The required output is the line with "人民币换美元攻略 (176, 2244)" and each line that follows it to the end of the entries below, copied exactly and with nothing added.

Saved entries
......

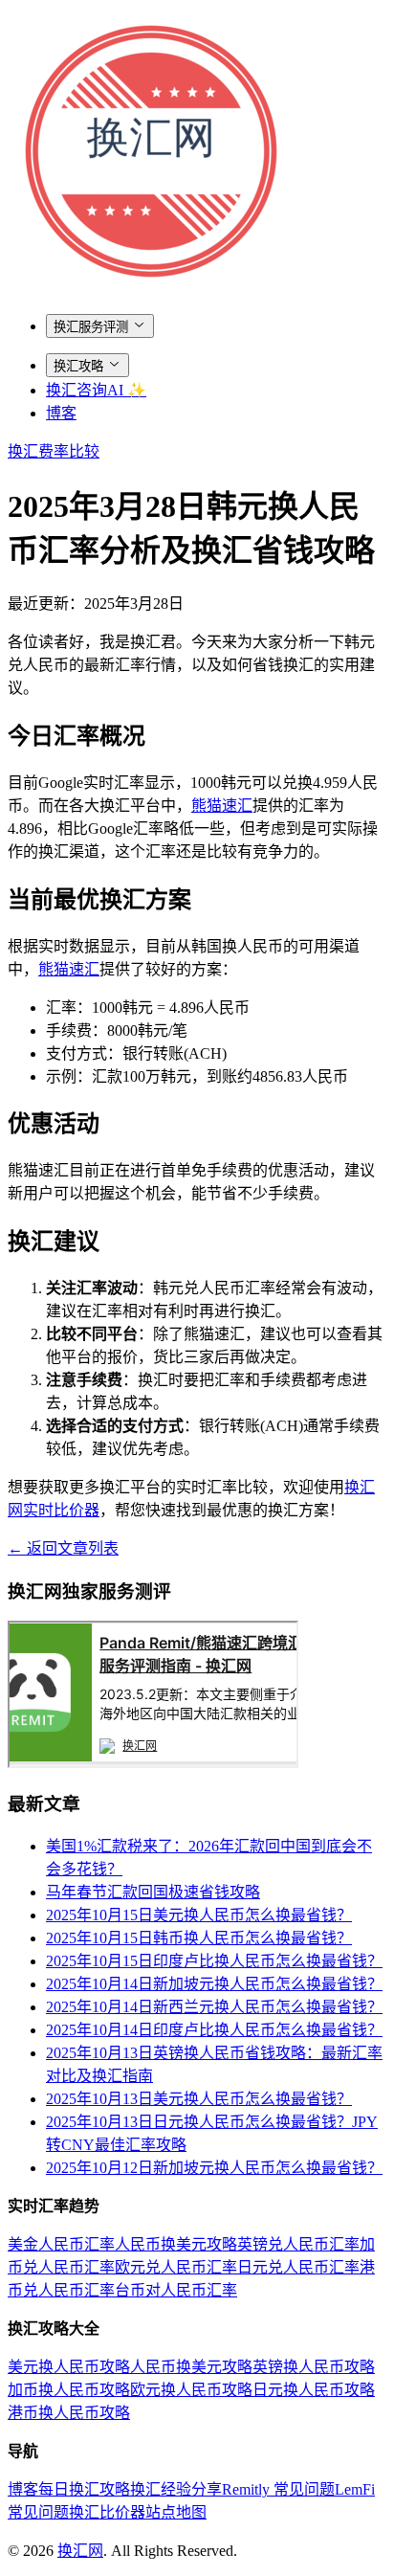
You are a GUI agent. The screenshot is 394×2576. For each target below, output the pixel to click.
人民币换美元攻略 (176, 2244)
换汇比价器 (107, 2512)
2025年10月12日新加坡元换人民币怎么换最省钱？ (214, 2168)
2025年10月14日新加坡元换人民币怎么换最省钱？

......

__The answer__
人民币换美元攻略 (176, 2244)
换汇比价器 (107, 2512)
2025年10月12日新加坡元换人民币怎么换最省钱？ (214, 2168)
2025年10月14日新加坡元换人民币怎么换最省钱？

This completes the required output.